O analista acredita que o presidente Luiz Inácio Lula da Silva (PT) “cometeu um erro ao dar palpite na eleição americana”.

Poucos dias antes da votação, Lula declarou apoio à democrata Kamala Harris e criticou Trump em entrevista à emissora francesa TF1+.

“Nós vimos o que foi o presidente Trump no final do seu mandato, ou seja, fazendo aquele ataque ao Capitólio. Uma coisa que era impensável acontecer nos Estados Unidos”, disse Lula.

No entanto, para Poggio, após a confirmação da vitória de Trump, o presidente brasileiro rapidamente tomou “a atitude correta” de parabenizar o republicano.

“Acho que isso é uma boa sinalização de que vai se buscar uma política externa menos focada na relação entre pessoas e indivíduos”, afirma Poggio.

“O grande erro do governo Bolsonaro foi achar que uma boa relação com Trump se traduziria em uma boa relação com os EUA.”
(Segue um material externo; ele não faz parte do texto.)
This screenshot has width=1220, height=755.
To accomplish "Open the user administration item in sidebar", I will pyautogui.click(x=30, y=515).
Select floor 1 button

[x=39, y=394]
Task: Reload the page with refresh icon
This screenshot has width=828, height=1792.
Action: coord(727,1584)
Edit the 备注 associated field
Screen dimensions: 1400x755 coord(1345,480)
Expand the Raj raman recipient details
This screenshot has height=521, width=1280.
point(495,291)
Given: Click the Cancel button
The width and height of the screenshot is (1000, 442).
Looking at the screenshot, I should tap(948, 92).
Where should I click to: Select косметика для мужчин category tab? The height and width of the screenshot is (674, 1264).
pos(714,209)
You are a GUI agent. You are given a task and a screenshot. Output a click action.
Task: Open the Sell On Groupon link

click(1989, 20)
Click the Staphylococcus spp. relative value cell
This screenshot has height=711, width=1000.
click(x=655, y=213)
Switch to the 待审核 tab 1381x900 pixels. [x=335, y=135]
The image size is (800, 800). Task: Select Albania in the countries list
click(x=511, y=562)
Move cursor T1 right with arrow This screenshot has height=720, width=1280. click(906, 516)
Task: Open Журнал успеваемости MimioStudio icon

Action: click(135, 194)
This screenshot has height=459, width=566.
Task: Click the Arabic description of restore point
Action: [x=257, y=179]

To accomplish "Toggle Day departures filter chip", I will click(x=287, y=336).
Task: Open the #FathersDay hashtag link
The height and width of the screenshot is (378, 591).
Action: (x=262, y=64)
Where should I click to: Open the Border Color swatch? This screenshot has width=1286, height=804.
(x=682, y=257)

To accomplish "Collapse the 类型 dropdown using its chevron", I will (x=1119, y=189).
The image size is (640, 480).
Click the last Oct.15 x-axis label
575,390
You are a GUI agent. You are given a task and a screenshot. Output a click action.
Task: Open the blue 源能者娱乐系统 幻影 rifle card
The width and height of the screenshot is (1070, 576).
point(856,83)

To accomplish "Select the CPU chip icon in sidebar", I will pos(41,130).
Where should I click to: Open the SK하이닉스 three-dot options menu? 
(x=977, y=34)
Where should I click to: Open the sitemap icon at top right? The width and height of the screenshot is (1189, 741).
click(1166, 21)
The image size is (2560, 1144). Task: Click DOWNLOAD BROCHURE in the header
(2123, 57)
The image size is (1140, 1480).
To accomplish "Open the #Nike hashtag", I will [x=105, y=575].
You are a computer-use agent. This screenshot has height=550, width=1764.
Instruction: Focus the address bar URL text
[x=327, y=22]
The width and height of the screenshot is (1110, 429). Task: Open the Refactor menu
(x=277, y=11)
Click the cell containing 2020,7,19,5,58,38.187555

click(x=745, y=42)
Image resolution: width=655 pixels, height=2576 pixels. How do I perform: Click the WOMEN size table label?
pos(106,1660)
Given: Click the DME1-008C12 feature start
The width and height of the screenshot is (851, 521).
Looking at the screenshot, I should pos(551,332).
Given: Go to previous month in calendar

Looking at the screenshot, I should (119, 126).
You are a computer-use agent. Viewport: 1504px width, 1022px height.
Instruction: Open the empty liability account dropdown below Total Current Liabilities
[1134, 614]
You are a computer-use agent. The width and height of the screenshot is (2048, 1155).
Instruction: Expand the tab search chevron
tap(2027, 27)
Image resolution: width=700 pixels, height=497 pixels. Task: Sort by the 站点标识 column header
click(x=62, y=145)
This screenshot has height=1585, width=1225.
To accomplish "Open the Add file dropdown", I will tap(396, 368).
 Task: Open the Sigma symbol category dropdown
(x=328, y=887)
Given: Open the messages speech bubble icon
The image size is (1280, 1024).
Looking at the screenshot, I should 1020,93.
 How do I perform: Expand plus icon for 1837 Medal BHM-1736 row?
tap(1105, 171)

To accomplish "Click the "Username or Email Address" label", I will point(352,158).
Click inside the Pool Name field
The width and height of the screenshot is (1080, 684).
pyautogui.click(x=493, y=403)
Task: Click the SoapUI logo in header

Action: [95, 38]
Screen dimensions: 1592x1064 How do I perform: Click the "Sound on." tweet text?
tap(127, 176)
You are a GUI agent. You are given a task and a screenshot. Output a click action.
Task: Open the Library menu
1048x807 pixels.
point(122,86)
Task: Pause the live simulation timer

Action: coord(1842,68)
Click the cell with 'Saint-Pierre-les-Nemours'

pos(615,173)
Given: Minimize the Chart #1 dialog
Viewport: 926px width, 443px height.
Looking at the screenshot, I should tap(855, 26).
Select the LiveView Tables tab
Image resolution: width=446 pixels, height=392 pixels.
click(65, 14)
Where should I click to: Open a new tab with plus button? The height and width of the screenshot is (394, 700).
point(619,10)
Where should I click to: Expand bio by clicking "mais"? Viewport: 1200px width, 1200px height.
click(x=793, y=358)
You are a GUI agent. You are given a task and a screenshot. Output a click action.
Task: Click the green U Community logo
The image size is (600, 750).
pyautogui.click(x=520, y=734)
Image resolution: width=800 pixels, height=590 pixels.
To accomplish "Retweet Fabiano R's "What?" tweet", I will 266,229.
Para Poggio, “é uma lembrança de que a política externa deve ser feita com o cérebro, e não com o coração”.

O analista lembra que a primeira vitória de Trump, em 2016, “abriu caminho para uma série de cópias” e que “algumas delas se comprovaram bem-sucedidas, outras nem tanto”.

Poggio destaca que esse novo estilo de fazer política, consagrado com Trump, inclui a defesa de algumas pautas específicas, principalmente a questão do nacionalismo e uma resistência ao processo de globalização, seja econômica ou cultural.

“É um estilo que deixa de lado qualquer indício de civilidade. A civilidade deixa de ser importante como um processo central na política. A espetacularização da política torna-se mais importante do que qualquer tipo de bons modos”, opina.

Poggio salienta que a vitória de Trump pode motivar a base do bolsonarismo, mas não acredita que isso terá impacto nas próximas eleições presidenciais brasileiras que, assim como ocorreu nos EUA, devem ter como questão principal a economia.

“A percepção do americano de que a economia vai mal foi decisiva para a derrota de Kamala Harris”, diz, ressaltando o destaque para o custo de vida. “Seja por dados concretos ou pela própria falta de comunicação do Partido Democrata.”

Para o analista, esta é a “lição fundamental dessas eleições norte-americanas”.

“Se o Brasil estiver indo bem economicamente, isso favorece o governo. Se não estiver indo bem, não favorece.”